HUD Explains Sale of Insurance Rights

PHILADELPHIA - The Department of Housing and Urban Development gave details of its planned sale of mortgage insurance premium rights to lenders gathered here for a recent servicing conference.

The presentation was led by Robert Horner of R.D. Horner & Associates, Chicago, one of three consulting firms advising HUD on the sale of $240 million a year worth of premium rights. Ann Baird-Bridges, acting director of the single-family insurance operations division at HUD, also answered questions at last week's conference.

Mr. Horner said Ginnie Mae servicers would have an opportunity to buy the insurance premiums on their own pools and discontinue the forwarding of premiums to the Federal Housing Administration. The sale would also enable large servicers to use existing staff and systems for collections.

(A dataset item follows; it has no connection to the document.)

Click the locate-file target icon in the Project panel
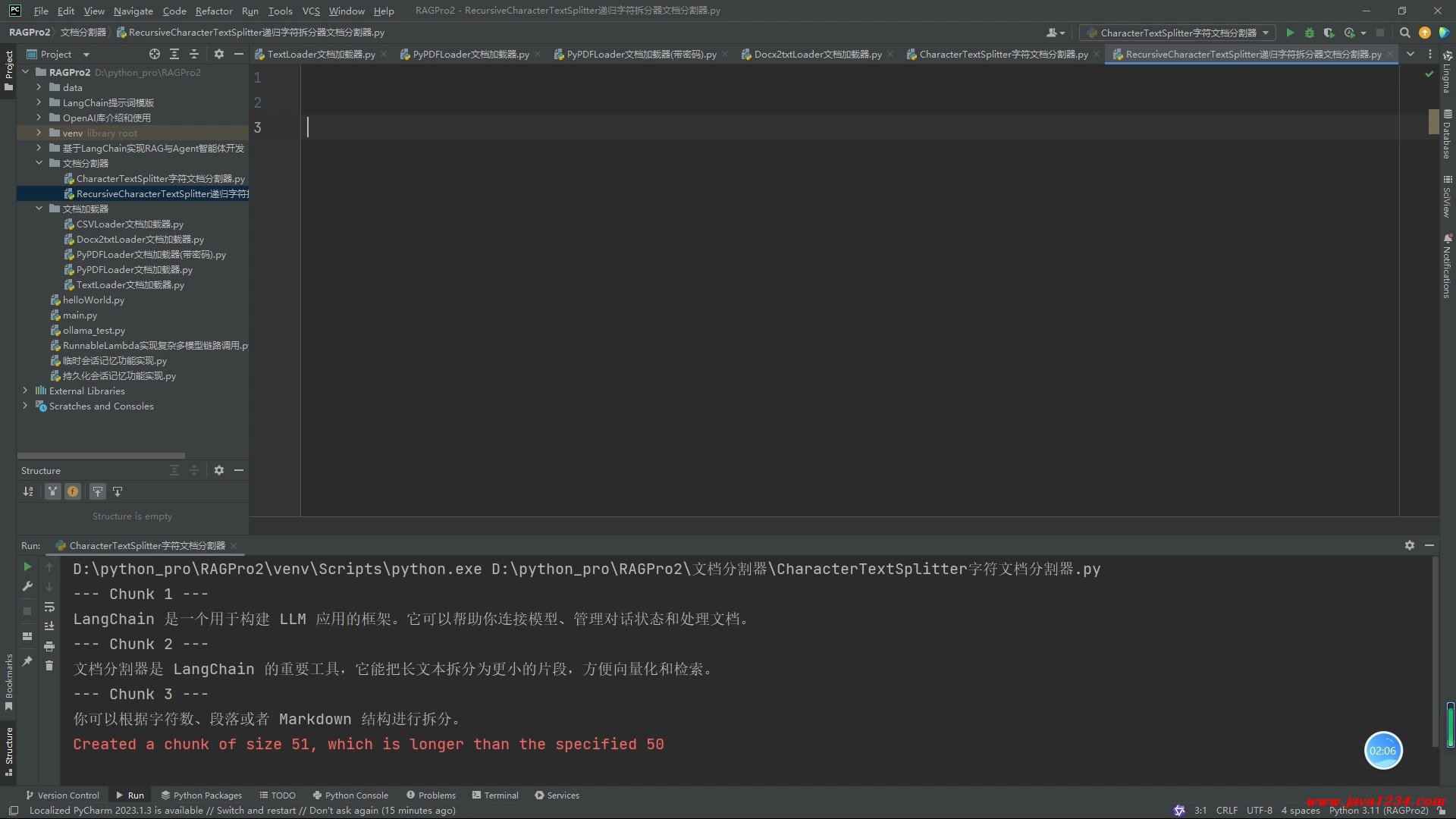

HUD is examining whether to let the rights serve as collateral for loans. The packaged premiums would function similarly to servicing portfolios, allowing lenders with servicing cost structures to analyze the securities the same way.

The packages would be of insurance premium rights on more than two million loans with an annual cash flow of $240 million and $50 billion in unpaid principal balance. The loans were all originated before 1983 and are Section 530 single-family mortgages. Most are 30-year, fixed-rate models.

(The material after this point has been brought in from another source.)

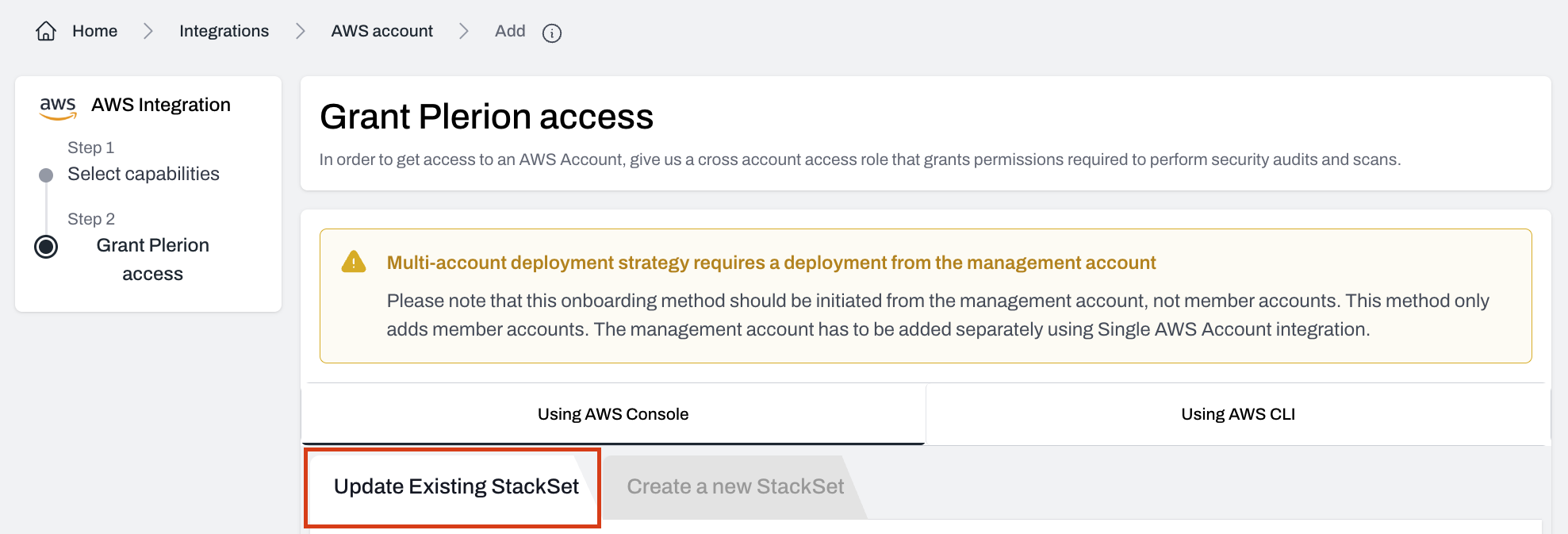Click the Add breadcrumb item
Image resolution: width=1568 pixels, height=534 pixels.
pos(510,31)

About 15 potential buyers attended the second session at the conference sponsored by the Mortgage Bankers Association.

One Wall Street mortgage trader said that while it is too early to tell whether the insurance-premium securities would do well he had seen a great deal of interest at this early stage.

"In talking to people around here," he said, "I think it will be well bid."

An official announcement will be made by the FHA in early September. Structuring and seller due diligence will take place June 7 through Sept. 1. Bids are tentatively due Oct. 11 and will be closed Nov. 8.